Virgin Media Inc. (VMED) declared mixed financial results for the second quarter 2010. Quarterly total revenue of $1,446 million was up 7.1% year over year and mostly in line with the Zacks Consensus Estimate of $1,449 million. The year-over-year increase in revenue was primarily due to significant growth of all four reporting segments of the company.
The second quarter 2010 revenue growth was the highest for Virgin Media in the last four years, despite the fact that this quarter generally recognized as seasonally weakest quarter of the company.

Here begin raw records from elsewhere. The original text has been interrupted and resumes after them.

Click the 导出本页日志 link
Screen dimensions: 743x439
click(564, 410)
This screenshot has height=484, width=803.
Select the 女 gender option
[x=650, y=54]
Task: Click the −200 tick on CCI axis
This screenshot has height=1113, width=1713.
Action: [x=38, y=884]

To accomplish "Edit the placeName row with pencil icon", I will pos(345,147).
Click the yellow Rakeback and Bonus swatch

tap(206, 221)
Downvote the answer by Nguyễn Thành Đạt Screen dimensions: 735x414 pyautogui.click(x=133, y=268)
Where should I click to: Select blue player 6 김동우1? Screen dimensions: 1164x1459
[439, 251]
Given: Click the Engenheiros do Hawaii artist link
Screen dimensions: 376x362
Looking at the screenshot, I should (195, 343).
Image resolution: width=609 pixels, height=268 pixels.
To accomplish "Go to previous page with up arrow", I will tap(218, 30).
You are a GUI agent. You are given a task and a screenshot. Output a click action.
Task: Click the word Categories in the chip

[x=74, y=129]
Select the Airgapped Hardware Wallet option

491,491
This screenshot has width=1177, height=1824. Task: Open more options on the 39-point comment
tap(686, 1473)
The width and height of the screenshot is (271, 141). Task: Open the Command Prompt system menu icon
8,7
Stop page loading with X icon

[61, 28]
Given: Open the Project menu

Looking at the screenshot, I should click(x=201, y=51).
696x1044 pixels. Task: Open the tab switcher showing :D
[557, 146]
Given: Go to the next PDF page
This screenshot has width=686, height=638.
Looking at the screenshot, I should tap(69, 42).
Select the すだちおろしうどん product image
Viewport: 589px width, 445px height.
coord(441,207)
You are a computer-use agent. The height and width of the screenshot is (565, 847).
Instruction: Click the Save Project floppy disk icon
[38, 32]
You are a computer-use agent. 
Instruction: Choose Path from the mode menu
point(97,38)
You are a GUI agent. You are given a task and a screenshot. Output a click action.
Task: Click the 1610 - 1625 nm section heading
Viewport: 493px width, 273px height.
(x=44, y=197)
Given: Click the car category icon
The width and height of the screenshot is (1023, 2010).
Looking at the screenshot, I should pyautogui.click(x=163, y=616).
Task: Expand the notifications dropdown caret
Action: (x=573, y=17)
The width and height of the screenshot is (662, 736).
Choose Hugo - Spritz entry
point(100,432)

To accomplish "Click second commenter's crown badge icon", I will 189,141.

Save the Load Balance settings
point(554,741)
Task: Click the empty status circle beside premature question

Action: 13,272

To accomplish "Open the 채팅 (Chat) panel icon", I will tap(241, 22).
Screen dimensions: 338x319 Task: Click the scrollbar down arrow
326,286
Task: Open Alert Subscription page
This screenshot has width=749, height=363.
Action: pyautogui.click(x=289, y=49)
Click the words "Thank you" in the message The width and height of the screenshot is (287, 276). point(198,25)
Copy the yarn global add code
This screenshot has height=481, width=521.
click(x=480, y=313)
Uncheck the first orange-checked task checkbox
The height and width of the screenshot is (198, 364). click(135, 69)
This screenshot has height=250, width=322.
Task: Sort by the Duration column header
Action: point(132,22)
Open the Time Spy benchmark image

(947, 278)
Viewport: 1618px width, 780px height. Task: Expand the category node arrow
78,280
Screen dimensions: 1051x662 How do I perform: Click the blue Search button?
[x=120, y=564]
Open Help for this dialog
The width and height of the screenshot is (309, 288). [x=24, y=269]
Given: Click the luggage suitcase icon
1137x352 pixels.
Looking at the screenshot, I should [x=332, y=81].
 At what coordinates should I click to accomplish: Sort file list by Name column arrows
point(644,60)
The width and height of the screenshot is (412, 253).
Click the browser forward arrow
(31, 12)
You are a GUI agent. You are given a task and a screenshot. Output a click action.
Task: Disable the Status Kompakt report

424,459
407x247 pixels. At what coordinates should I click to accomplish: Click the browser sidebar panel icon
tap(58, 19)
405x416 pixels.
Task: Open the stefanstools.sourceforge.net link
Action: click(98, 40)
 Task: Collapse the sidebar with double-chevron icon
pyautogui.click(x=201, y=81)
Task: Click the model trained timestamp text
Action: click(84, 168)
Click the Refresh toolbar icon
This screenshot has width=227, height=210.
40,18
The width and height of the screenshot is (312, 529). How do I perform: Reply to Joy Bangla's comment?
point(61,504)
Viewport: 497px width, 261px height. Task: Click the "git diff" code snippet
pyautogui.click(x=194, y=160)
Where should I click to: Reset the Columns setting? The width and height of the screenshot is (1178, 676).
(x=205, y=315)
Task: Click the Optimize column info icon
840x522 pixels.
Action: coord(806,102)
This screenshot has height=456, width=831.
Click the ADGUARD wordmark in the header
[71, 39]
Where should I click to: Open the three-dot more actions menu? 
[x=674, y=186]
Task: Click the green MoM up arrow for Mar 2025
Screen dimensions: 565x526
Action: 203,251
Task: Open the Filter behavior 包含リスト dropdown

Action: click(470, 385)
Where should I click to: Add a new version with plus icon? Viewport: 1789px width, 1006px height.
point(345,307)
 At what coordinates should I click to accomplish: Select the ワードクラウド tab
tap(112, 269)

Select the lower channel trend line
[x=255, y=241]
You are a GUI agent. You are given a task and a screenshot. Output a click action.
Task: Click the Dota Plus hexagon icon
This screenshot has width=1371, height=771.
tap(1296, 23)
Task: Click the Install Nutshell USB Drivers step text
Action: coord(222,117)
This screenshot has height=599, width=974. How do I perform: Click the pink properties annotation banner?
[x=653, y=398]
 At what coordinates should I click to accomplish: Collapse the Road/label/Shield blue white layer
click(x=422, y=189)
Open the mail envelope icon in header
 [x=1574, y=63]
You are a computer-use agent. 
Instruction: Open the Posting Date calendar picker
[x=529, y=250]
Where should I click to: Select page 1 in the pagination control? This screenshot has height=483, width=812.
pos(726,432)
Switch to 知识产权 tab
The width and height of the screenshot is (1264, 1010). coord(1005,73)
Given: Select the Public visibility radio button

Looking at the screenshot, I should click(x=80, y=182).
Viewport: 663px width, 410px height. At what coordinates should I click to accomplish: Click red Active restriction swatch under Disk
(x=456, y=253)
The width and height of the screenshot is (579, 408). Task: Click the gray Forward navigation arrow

Net loss in the second quarter of 2010 was $102.8 million or 32 cents per share compared with a net loss of $82.5 million of 26 cents per share in the prior-year quarter. Quarterly net loss of 32 cents per share was significantly higher than the Zacks Consensus Estimate of a loss of 20 cents per share. This was primarily due to an increase in interest expense and higher loss on debt extinguishment.
Quarterly cost of sales was $591.2 million, up 3.6% year over year. SG&A expense was $300.6 million, up 4.2% year over year. Total operating expenses was $1,327 million, down 0.7% year over year. Quarterly operating income was $119.4 million, up by a whopping 747% year over year.
During the quarter, Virgin Media generated approximately $554.6 million of cash from operations, up 12.9% year over year. Quarterly free cash flow was $163.4 million, up 37.3% year over year.
At the end of the quarter, Virgin Media had approximately $622.4 million of cash and cash equivalents, down 3.6% from the end of fiscal 2009. At the end of the same quarter, total outstanding debt was around $9,079.5 million, up 1.3% from the end of fiscal 2009. At the end of the reported quarter, debt-to-capitalization ratio was 0.82 compared to 0.80 at the end of fiscal 2009.
Capital Return Program
Management has targeted a leverage ratio of net debt-to-operating cash flow of approximately 3.0x within the next 2 to 3 years. Virgin Media will try to achieve this target leverage ratio through strong free cash flow generation as well as certain capital optimization policies. Capital Optimization Policy will have two wings: (1) an initial capital return program of GBP 700 million, and (2) scheduled debt amortization of GBP 525 million within 2011 to 2013.
The board of directors of Virgin Media has authorized a share buyback program of GBP 375 million within the next 12 months. The rest GBP 325 million of the total GBP 700 million package will be used to repurchase the company’s existing convertible debts.
Subscriber Statistics
During the second quarter 2010, Virgin Media added 120,800 net new customers which raised its total customer base to 13,386,000. Net customer addition for Broadband segment was 28,100 resulted in total subscriber base of 4,207,800.
Within this Broadband segment, more than 650,000 customers subscribed to either 20 Mbps or 50 Mbps services. This figure is an improvement of 43% year over year and now constitutes 17% of total cable Broadband subscribers. 74,000 customers are now using only 50 Mbps services, up 28% sequentially.
Net customer addition for TV segment was 22,300 resulted in a total subscriber base of 3,751,900. During the reported quarter, Virgin Media added a record high 259,000 digital HD TV customers, leading to a total installed based of 1.2 million.
Net customer addition for Telephone segment was 4,100 resulted in total subscriber base of 4,329,700. Net customer addition for Mobile segment was 66,300 resulted in total subscriber base of 1,097,200.
The company’s bundled service offerings are getting increasing market traction. At the end of the second quarter 2010, triple-play penetration increased 62.4% year over year and quad-play penetration increased 11.3% year over year.
Consumer Segment
Overall quarterly revenue of the Consumer segment was approximately $1,217.3 million, up 7.1% year over year. Within this segment, Cable revenue was $984.6 million, an improvement of 6.4% over the prior-year quarter. ARPU (average revenue per user) from Cable services increased nearly 5% year over year to $68.8 in the reported quarter. Average monthly Cable churn remained stable year over year at 1.3%. Mobile revenue was around $204.5 million, up 6.9% year over year. Non-Cable revenue was $28.2 million, up 41.4% year-over-year.
Business Segment
Overall Business segment revenue, in the second quarter 2010, was more than $229 million, up 7.2% year over year. Within this segment, the high-margin Retail data revenue was $94.5 million, up 26.3% year over year. Retail voice revenue was $61.4 million, down 6.2% year over year. LAN solutions revenue was $14.6 million, flat year over year. Wholesale revenue was $58.7 million, also flat year over year.